Saved entries
******

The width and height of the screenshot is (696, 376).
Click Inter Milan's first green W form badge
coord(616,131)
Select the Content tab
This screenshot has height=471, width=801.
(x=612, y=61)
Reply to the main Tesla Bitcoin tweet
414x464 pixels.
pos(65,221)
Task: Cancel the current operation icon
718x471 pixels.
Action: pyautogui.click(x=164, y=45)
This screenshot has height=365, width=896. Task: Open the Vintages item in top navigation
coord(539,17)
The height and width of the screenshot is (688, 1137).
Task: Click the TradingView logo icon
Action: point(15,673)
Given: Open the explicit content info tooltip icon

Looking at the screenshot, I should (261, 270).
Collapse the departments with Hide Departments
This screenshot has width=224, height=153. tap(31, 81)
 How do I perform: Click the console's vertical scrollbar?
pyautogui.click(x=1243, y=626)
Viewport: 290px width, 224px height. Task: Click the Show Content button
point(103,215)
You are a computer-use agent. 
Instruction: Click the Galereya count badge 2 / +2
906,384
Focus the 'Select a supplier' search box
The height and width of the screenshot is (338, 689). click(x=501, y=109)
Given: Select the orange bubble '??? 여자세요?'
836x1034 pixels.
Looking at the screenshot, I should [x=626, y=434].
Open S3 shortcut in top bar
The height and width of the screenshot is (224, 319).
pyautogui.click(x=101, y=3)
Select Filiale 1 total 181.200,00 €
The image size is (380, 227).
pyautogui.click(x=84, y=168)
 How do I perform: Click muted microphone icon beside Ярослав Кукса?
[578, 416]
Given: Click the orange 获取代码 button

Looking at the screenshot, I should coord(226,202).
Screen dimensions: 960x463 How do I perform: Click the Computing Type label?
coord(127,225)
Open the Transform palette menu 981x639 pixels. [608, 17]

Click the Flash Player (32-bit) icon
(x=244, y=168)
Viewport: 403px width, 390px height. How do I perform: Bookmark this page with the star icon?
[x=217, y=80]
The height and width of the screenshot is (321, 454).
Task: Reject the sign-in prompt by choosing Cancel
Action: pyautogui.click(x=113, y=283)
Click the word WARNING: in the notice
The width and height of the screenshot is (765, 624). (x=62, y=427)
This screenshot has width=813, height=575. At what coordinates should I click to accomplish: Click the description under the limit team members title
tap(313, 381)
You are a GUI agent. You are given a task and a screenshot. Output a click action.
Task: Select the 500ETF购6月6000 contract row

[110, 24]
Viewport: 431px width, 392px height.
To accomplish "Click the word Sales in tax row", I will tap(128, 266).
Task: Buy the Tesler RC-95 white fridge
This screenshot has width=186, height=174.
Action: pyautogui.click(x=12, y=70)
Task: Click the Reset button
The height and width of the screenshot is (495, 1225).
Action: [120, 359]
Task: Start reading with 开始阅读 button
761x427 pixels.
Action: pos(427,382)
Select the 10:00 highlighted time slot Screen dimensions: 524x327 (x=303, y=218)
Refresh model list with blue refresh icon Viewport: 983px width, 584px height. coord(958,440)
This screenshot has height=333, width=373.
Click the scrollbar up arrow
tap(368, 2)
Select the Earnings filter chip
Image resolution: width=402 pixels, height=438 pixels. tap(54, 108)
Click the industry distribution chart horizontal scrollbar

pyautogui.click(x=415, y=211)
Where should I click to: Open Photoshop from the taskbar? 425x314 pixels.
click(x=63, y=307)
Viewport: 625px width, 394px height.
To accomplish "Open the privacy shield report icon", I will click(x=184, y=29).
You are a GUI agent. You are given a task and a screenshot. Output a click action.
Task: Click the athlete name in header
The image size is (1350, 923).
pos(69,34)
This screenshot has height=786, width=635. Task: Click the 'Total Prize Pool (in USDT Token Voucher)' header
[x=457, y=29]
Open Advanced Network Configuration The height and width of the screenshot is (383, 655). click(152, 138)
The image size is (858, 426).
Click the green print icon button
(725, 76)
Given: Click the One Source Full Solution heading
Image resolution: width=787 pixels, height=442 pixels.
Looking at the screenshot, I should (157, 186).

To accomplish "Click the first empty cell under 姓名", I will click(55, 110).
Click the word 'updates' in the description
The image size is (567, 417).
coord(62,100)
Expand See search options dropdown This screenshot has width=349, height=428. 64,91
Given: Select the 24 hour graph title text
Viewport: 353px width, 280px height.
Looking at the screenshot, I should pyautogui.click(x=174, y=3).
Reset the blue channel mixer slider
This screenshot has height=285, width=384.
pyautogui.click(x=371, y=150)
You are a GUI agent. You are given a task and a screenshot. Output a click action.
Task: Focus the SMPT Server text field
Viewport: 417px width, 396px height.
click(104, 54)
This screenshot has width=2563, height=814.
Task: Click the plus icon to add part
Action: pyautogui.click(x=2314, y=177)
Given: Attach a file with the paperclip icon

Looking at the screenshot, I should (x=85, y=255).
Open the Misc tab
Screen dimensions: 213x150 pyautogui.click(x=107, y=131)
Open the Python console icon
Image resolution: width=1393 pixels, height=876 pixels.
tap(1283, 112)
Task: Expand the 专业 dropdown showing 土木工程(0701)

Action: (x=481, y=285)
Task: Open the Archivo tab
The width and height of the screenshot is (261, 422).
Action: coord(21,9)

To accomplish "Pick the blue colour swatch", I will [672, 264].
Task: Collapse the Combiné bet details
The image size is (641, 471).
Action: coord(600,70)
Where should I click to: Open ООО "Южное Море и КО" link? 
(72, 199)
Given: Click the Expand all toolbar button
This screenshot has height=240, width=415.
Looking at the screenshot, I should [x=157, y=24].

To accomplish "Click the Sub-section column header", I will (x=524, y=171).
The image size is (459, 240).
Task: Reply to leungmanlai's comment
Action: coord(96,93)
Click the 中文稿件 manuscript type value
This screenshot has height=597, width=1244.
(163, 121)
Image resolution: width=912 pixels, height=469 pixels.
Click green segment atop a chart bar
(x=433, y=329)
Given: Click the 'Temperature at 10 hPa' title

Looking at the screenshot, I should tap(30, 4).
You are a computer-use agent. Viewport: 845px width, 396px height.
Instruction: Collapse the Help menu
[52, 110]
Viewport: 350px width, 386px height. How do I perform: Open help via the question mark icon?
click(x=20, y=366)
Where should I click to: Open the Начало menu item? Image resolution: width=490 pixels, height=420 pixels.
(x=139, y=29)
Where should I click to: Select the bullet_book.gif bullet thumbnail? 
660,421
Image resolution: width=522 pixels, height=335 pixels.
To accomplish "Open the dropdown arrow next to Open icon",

******

> **Exercise aim**
Please copy the lines in the records above between the one holding "Task: Expand the" and the one holding "Given: Click the Expand all toolbar button", inclusive, exactly and with no other line.

> **Answer below**
Task: Expand the 专业 dropdown showing 土木工程(0701)

Action: (x=481, y=285)
Task: Open the Archivo tab
The width and height of the screenshot is (261, 422).
Action: coord(21,9)

To accomplish "Pick the blue colour swatch", I will [672, 264].
Task: Collapse the Combiné bet details
The image size is (641, 471).
Action: coord(600,70)
Where should I click to: Open ООО "Южное Море и КО" link? 
(72, 199)
Given: Click the Expand all toolbar button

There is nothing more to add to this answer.